‘Water Amphora’, diameter 22cm x 60 height- 2018.

The European Commission in Cyprus and Europa Nostra, selected this particular Cypriot terracotta amphorae, for the European Year of Cultural Heritage. Three amphorae were made, all three shared the same quote by Gottfried Semper and the same 7thC BC bird:

 

A video with artist’s notes were made:

The handwritten text is a quote from Gottfied Semper´s Der Stil in den technischen und tektonischen Künsten (1860–63; “Style in the Technical and Tectonic Arts”): Every artistic creation (…) presumes the destruction of reality, of the material, is necessary if form is to emerge as a meaningful symbol, as an autonomous human creation»

#Prolegomena - practicalAesthetics

#materialTransformation

#CulturalHeritage - Artistic motive

And on the other half is a handpainted 7thC B.C. archaic bird with tree branch ( as seen in the Cypriot Archaelogical Museums and reproduced today by the Handicraft Centre, a government-sponsored foundation committed to preserving Cypriot heritage handicrafts).
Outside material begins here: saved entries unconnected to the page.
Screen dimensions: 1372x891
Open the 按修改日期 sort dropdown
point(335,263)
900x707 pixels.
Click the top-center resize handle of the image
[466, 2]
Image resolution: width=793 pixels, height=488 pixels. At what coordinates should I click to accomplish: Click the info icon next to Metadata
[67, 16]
At the entrance of the amphora is a  stainless-steel sink fitter.

 

For the most part, an amphora was tableware, or sat close to the table, was intended to be seen, and was finely decorated as such by master painters.
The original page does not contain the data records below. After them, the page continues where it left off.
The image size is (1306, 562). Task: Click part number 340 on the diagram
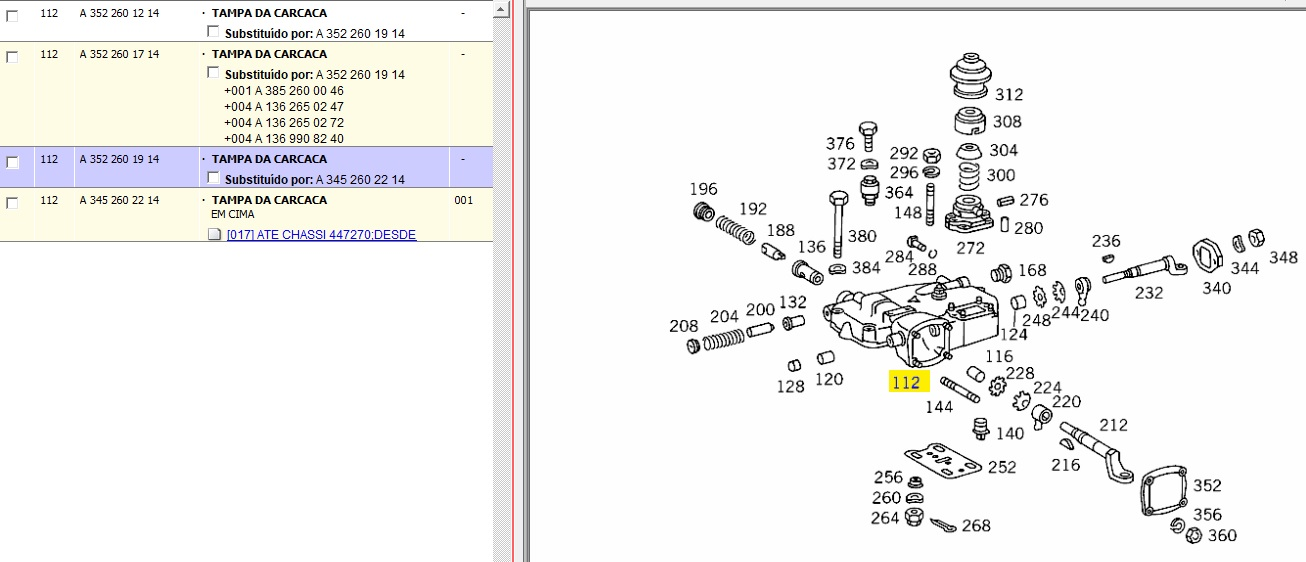(1216, 288)
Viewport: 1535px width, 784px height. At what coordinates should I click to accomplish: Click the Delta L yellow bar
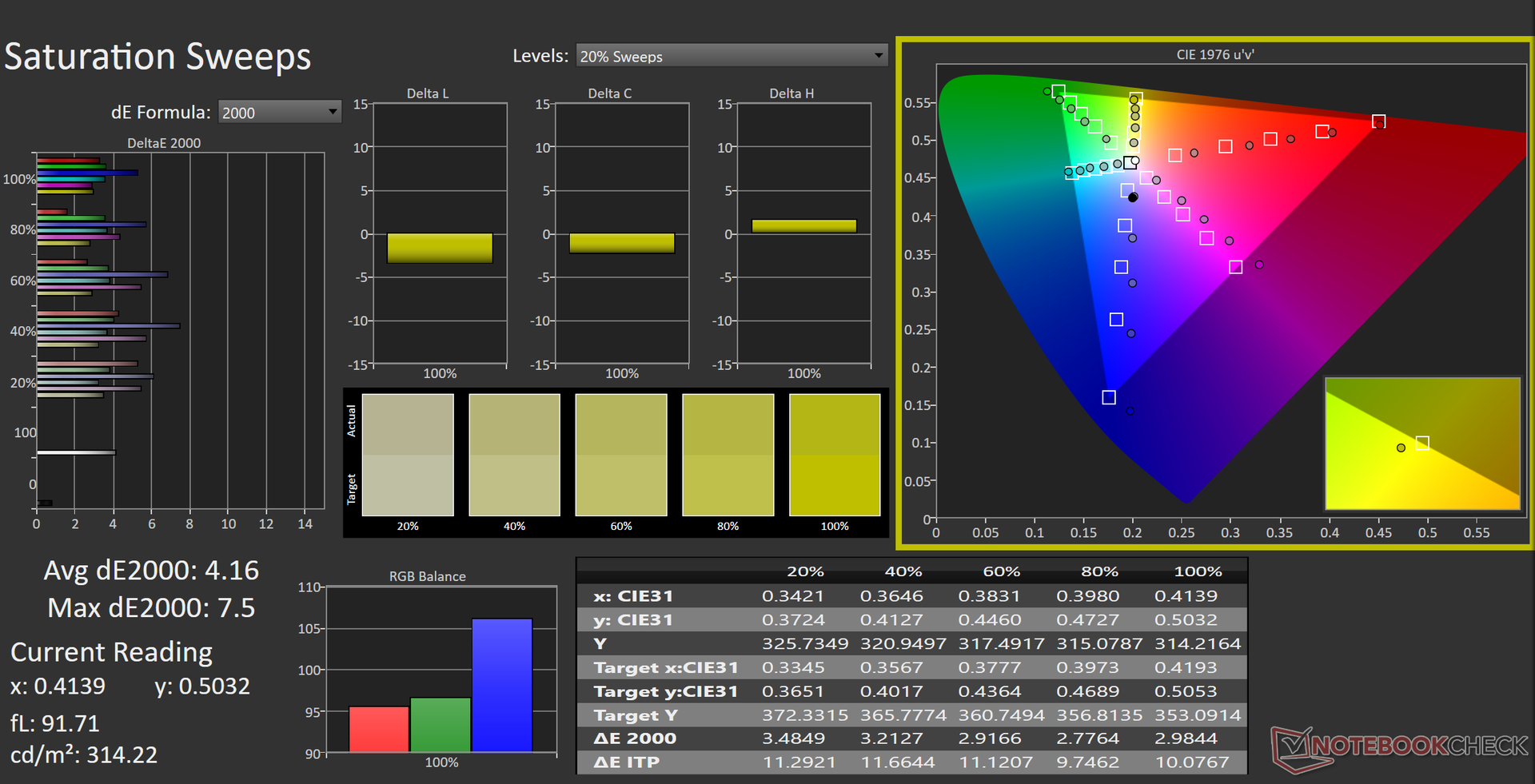coord(440,248)
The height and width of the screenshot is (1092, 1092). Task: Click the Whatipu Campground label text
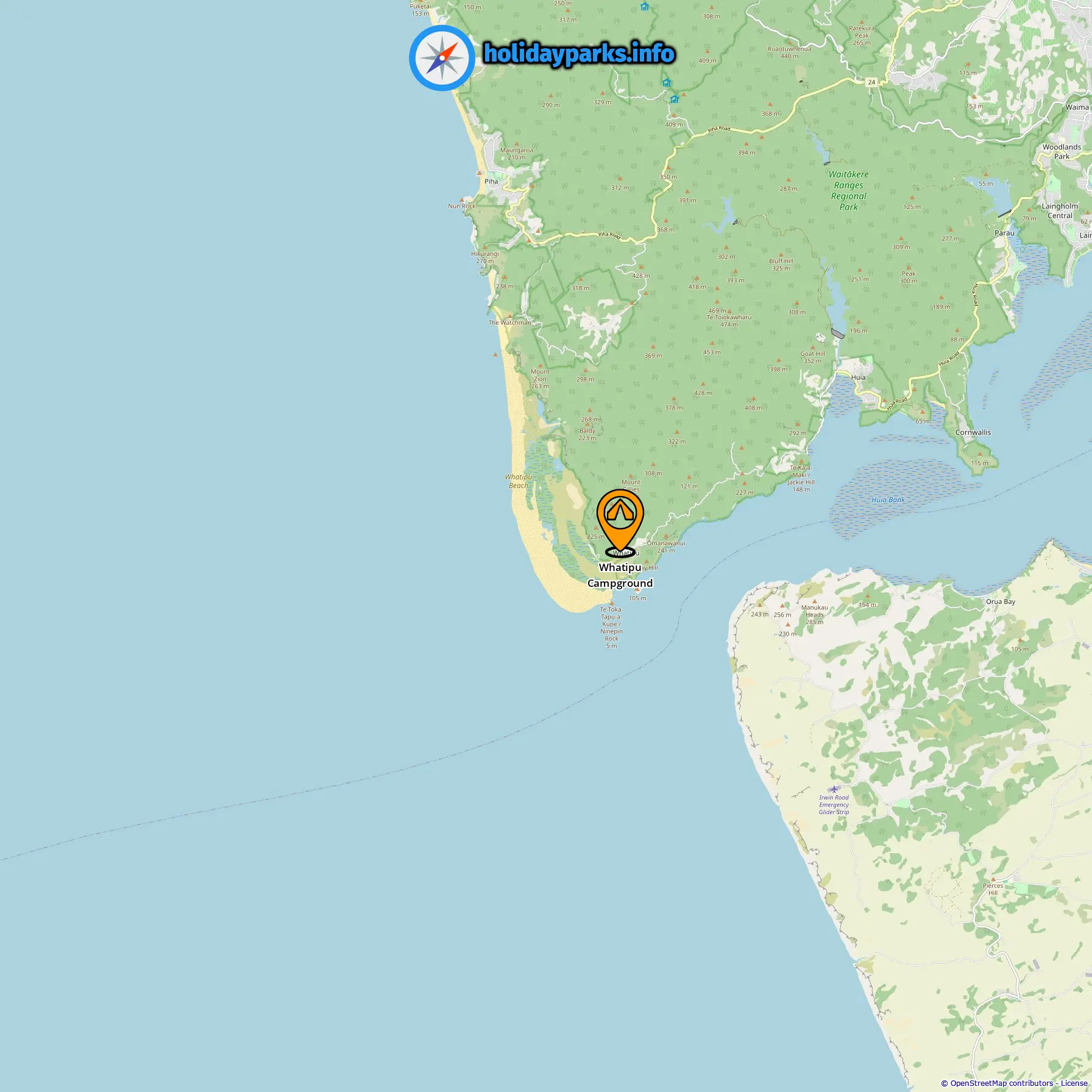[620, 575]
Stoppers of perishable materials, which have rarely survived, were used to seal the contents. This water carrying amphora , today replaced by the tap (hence the contemporary household sink gadget) has the exact copy of the painting of the 7th BC bird with a branch (seen in one of the amphorae of the Cyprus Archaelogical Museum). And the readymade sink stopper on its lip. “READYMADES” (an art term), usually associated with Duchamp, are ordinary manufactured objects that challenged conventional notions of what is, and what is not, art.

 

Cultural heritage implies values and traditions, a shared bond, our belonging to a community. It represents our history and our identity; our bond to the past, to our present, and the future.

 

As an artist I spend a great deal of my time visiting museums. And on my way out from many of these museums, I pass by the gift shop. I believe that today we live in a Culture of Copies, replicas or reproductions.

 

Within these art museum gift shops, one can often find plaster casts of famous sculptures, copies of ancient amphoras, postcards, magnets, posters, etc., copies, reproductions in all different sizes of the art objects held in the museum itself. And I always wonder who makes them? In Cyprus, the Cyprus Handicraft Centre has trained staff to make the most excellent copies in clay painting, with an aim to preserve cultural heritage.

 

Museums are commonly described as storehouses of the real, authentic, material object, yet today they are eagerly embracing old and new copying technologies, not only for selling in their gift shop, but also for exhibiting inside their museum space, from handcrafted to 3D printing of museum copies (sometimes even replacing the authentic that either belongs to another museum or is lent), to complete multimedia sensorial-immersive digital exhibitions, usually of old masters such as “Caravaggio’s art revitalized” etc

 

This has provoked debates which have produced binary oppositions: the original versus the copy, the material versus the immaterial, the real versus the virtual, and the authentic versus the inauthentic ( not to mention the interrogation of fakes and forgeries).

 

The sum up, the “water amphora” is placed on a rotating stand (with a microwave mechanism), and merges different chronological styles, from the bird of antiquity to the modern household readymade sink, via the German architect Gottfried Semper, (1803-79) who who spend his life studying and writing about the classics in “Style in the Technical and Tectonic Arts”.

 

A rotating display stand to exhibit this amphora made by the artist would be the optimum way to exhibit this piece. The rotation mechanism is taken from a microwave.